▶ [Dataset entries]:
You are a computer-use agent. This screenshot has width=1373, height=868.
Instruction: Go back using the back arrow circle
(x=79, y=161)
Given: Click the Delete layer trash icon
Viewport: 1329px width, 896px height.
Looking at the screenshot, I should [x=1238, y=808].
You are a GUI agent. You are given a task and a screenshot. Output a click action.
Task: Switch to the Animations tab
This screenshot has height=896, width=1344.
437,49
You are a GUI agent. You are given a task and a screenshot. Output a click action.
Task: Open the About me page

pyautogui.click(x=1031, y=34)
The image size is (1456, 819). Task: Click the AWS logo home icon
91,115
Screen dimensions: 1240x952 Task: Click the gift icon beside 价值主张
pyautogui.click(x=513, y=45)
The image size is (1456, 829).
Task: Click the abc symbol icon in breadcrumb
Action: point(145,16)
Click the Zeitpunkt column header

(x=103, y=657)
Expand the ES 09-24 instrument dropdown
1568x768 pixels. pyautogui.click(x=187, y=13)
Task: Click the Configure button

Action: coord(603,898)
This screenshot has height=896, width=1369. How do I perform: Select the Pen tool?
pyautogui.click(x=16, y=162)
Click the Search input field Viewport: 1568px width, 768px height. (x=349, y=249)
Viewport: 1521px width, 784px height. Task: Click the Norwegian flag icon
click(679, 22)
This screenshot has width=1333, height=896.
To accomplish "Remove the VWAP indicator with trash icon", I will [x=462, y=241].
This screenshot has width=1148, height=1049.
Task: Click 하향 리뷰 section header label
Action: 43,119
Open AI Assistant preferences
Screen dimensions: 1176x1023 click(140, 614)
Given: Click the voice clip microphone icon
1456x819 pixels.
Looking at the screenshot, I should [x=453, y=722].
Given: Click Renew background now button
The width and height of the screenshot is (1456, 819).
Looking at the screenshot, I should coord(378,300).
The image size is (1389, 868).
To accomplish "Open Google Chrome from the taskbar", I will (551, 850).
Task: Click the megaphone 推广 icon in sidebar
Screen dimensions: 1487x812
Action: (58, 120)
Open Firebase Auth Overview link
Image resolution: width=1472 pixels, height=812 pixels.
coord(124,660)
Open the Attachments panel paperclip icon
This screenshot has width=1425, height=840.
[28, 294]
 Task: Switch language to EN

▶ [Exercise instructions]: Lines holding "Switch": please count them in the data above and reply with the number alone.

▶ [Answer below]: 2